South Korean electronics giant Samsung confirmed to Reuters today that it is considering options to make its LCD manufacturing business more competitive, although it declined to comment specifically on recent reports Samsung is considering spinning the operation off into a separate company.
South Korea’s Samsung and LG Electronics are the two top makers of LCD displays. Nonetheless, Samsung’s LCD manufacturing operations lost more than 1 trillion won (about US$890 million) during 2011. The statement to Reuters follows reports in Korea’s Chosun Ilbo saying that Samsung is mulling a spinoff of the business.
The news might seem improbable: after all, LCD displays are in everything from mobile phones to tablets to vehicles to computers to televisions—surely there must be a bundle of money to make in the business? However, LCD manufacturers face enormous costs to get manufacturing operations up and running, which makes them reluctant to invest in new facilities unless there’s a strong demand for the product. Right now, South Korean LCD manufacturers like Samsung and LG are seeing strong pricing pressures from new LCD manufacturers in China—couple that with sluggish global demand for televisions, and it’s hard to make a case that building LCDs is a profitable enterprise in Korea. Japan has already seen substantial government-assisted consolidation in its LCD manufacturing industry due to competition from Korea, Taiwan, and (now) China.

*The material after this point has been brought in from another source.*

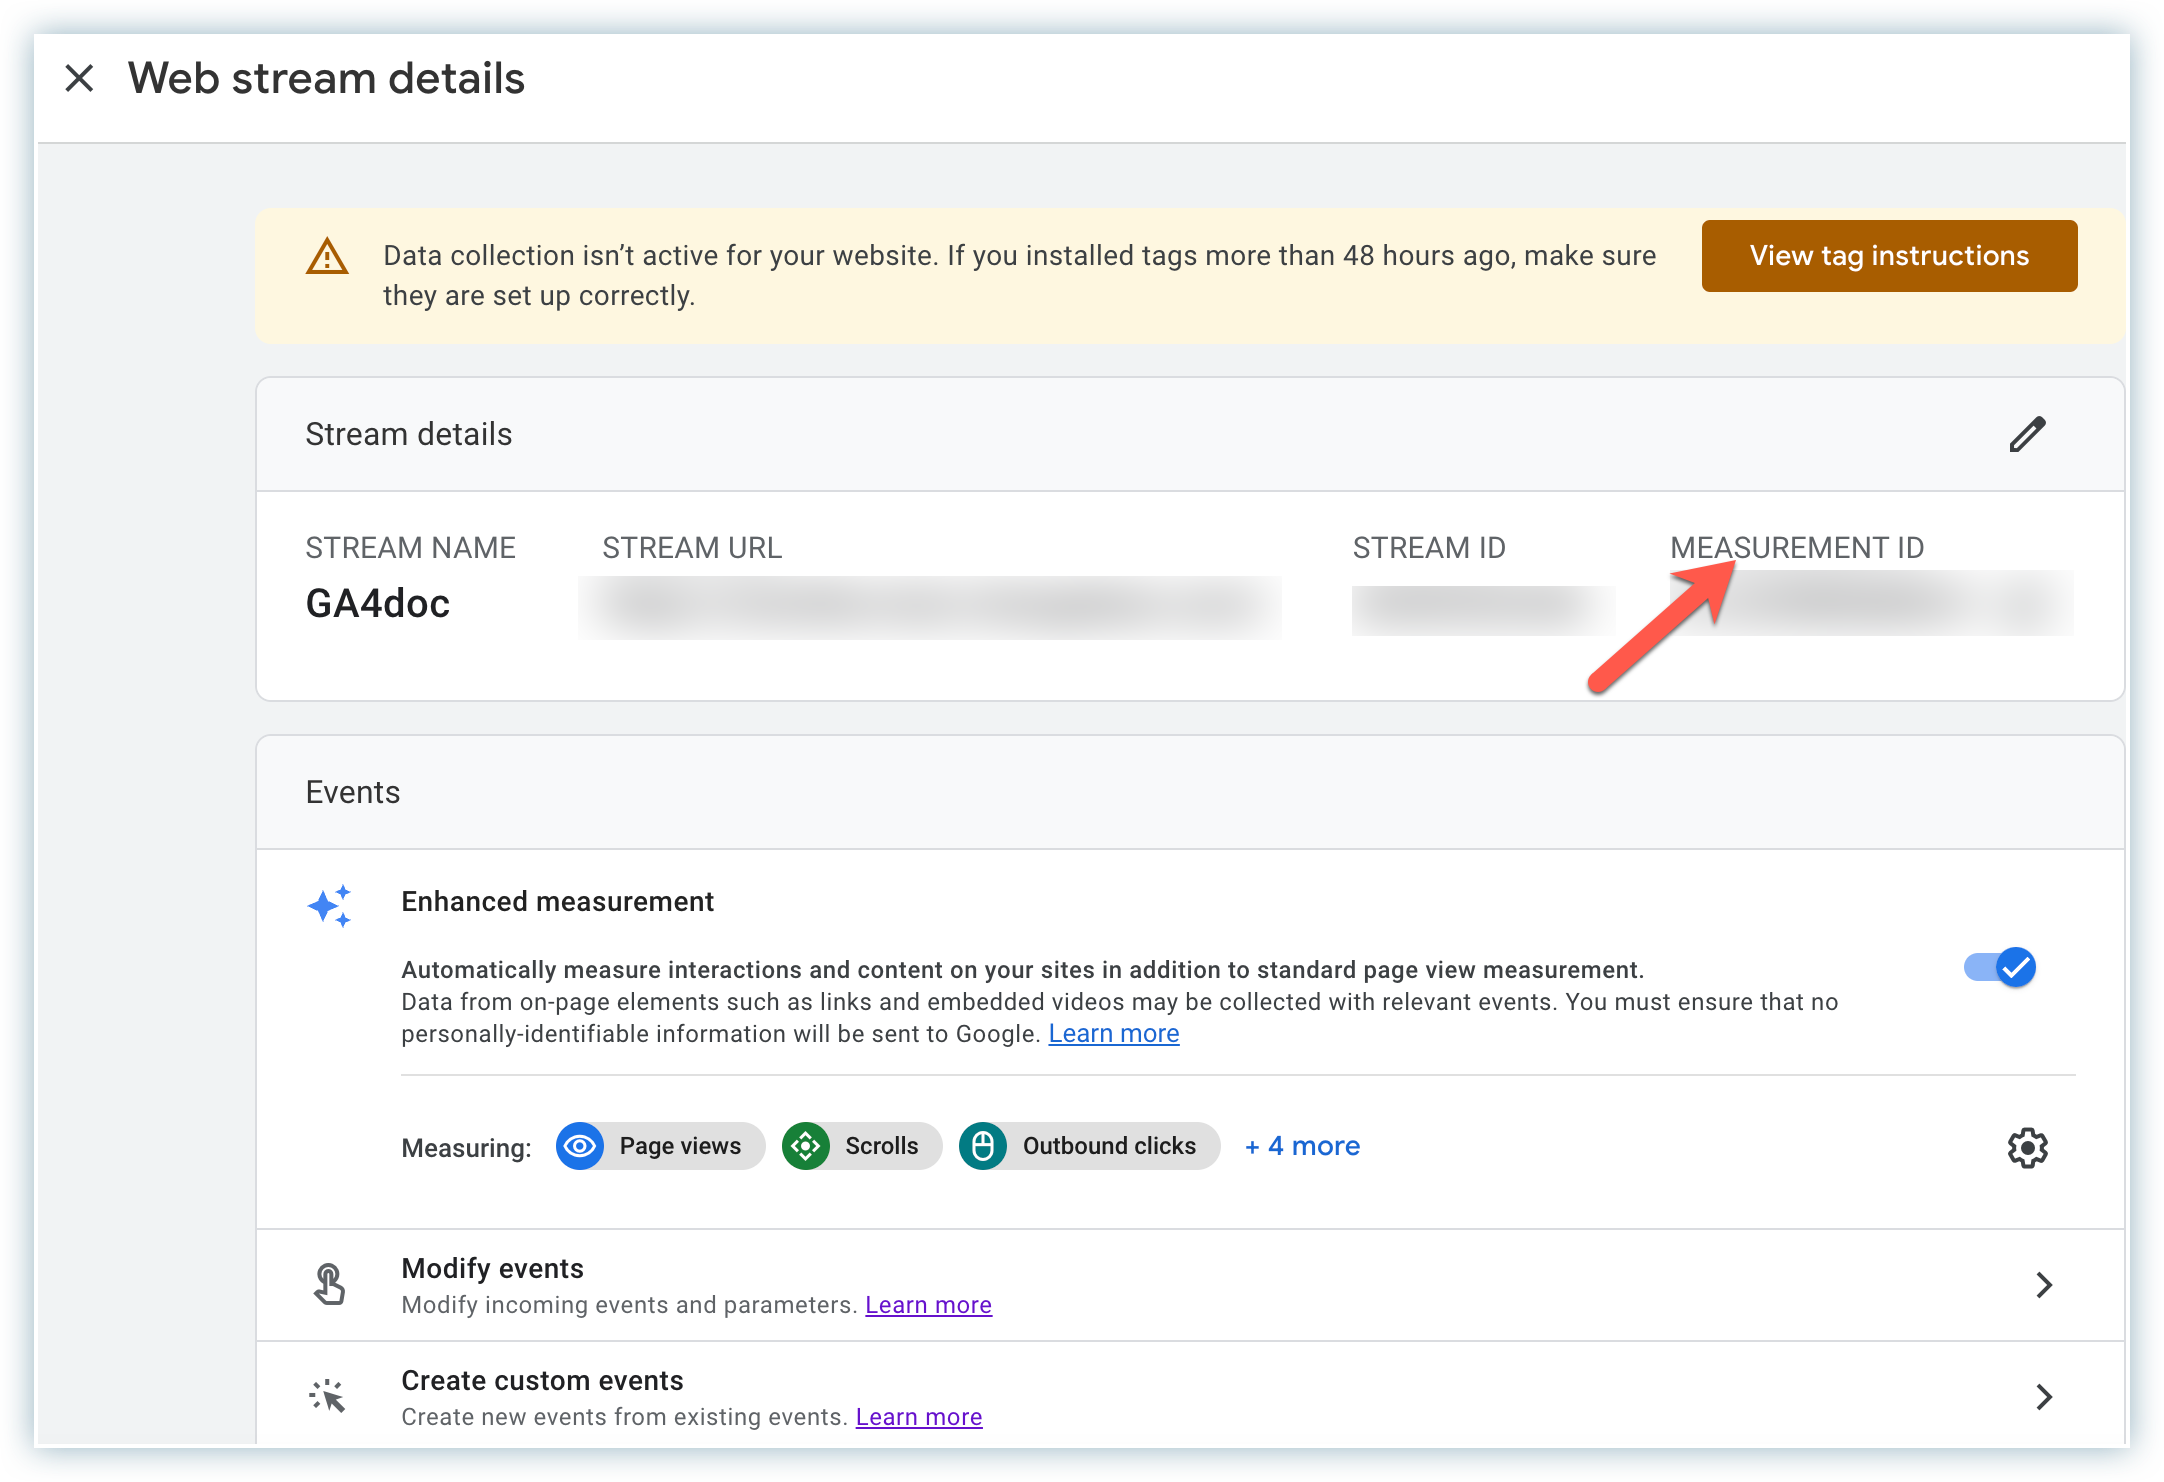
Task: Click the Create custom events cursor icon
Action: coord(327,1396)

Earlier this month, Samsung indicated it may take over its subsidiary that manufactures OLED displays for mobile devices. Increasingly, flat-screen manufacturers are looking at OLED (organic light-emitting diode) as the next technology to power large-screen displays like televisions. Besides spinning off its LCD business, Samsung could be considering converting portions of its capacity to making OLED displays.